Certains modèles modernes de l’abiogenèse fondés sur le métabolisme intègrent les coacervats contenant des enzymes d’Oparin mais suggèrent une progression régulière des molécules organiques simples vers les coacervats, plus précisément les protobiontes, agrégats de molécules organiques qui présentent certaines caractéristiques de la vie. Les protobiontes ont ensuite probablement donné naissance aux procaryotes, des organismes unicellulaires dépourvus de noyau distinct et d’autres organites en raison de l’absence de membranes internes, mais capables de métabolisme et d’autoréplication et sensibles à la sélection naturelle. Parmi les procaryotes primitifs que l’on trouve encore aujourd’hui sur Terre, on peut citer les archées, qui vivent souvent dans des environnements extrêmes où les conditions sont similaires à celles qui ont pu exister il y a des milliards d’années, et les cyanobactéries (algues bleues), qui prospèrent également dans des environnements inhospitaliers et sont particulièrement intéressantes pour comprendre l’origine de la vie, étant donné leurs capacités photosynthétiques. Les stromatolites, dépôts formés par la croissance des algues bleues, sont les fossiles les plus anciens du monde, datant de 3,5 milliards d’années.

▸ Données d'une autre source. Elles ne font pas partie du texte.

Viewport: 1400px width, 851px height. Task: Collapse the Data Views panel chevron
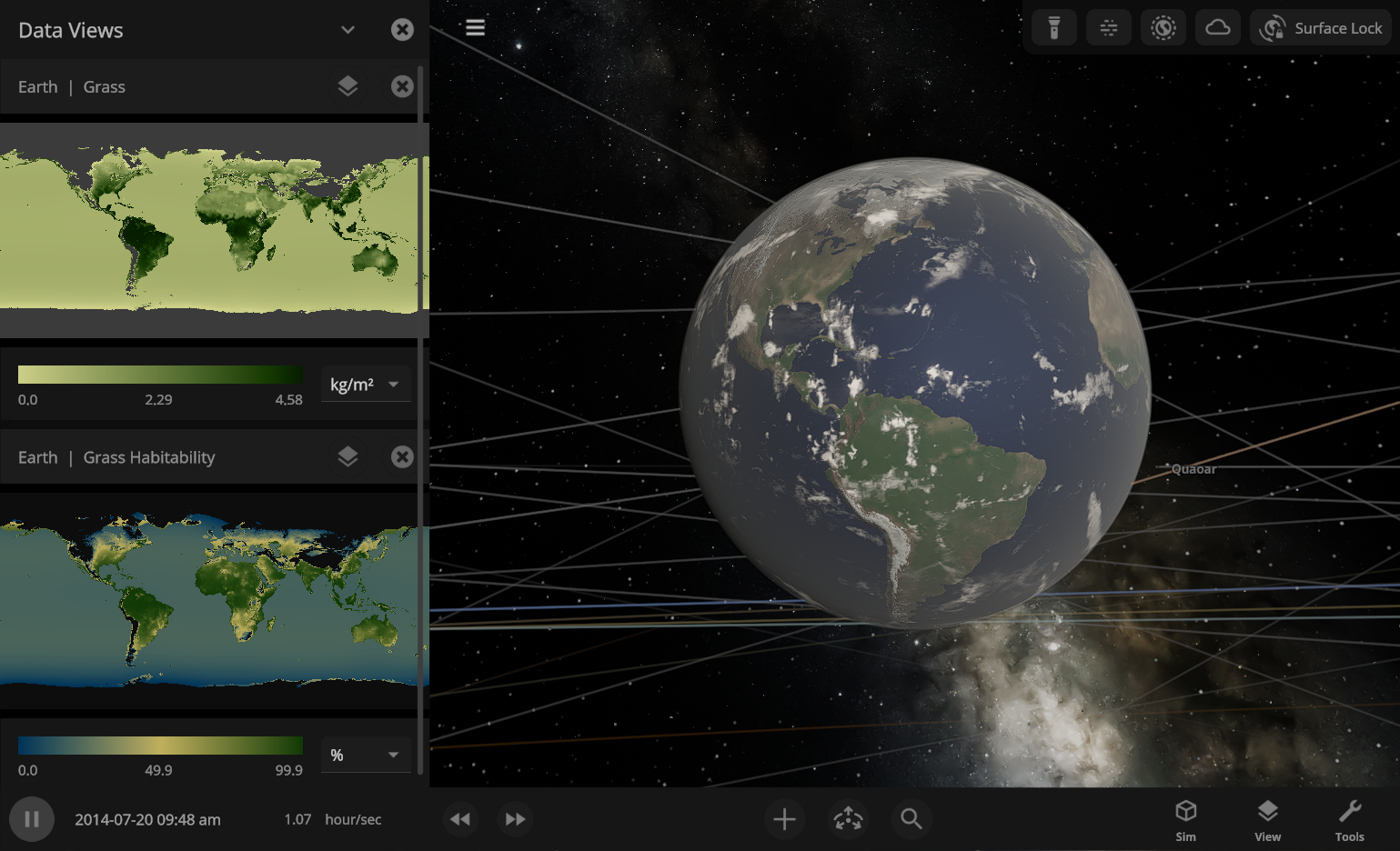[347, 30]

Il reste de nombreuses questions sans réponse concernant l’abiogenèse. Les expériences doivent encore démontrer la transition complète des matériaux inorganiques vers des structures comme les protobiontes et les protocellules et, dans le cas du monde ARN proposé, doivent encore concilier les différences importantes dans les mécanismes de synthèse des bases puriques et pyrimidiques nécessaires pour former des nucléotides ARN complets. En outre, certains scientifiques soutiennent que l’abiogenèse n’était pas nécessaire, suggérant plutôt que la vie a été introduite sur Terre via une collision avec un objet extraterrestre abritant des organismes vivants, comme une météorite portant des organismes unicellulaires ; la migration hypothétique de la vie vers la Terre est connue sous le nom de panspermie.

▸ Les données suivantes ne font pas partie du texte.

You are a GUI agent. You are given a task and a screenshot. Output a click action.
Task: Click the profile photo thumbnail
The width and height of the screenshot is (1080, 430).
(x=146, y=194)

La recherche sur l’abiogenèse a bénéficié de manière significative de l’astrobiologie, le domaine d’étude concerné par la recherche de la vie extraterrestre (vie au-delà de la Terre) et par la compréhension des conditions nécessaires à la formation de la vie. Les recherches astrobiologiques menées sur la lune Titan, par exemple, dont l’atmosphère est dépourvue d’oxygène libre, ont révélé la présence de molécules organiques complexes, offrant aux scientifiques un aperçu de la formation de matériaux biologiques dans un habitat prébiotique ressemblant à celui de la Terre primitive.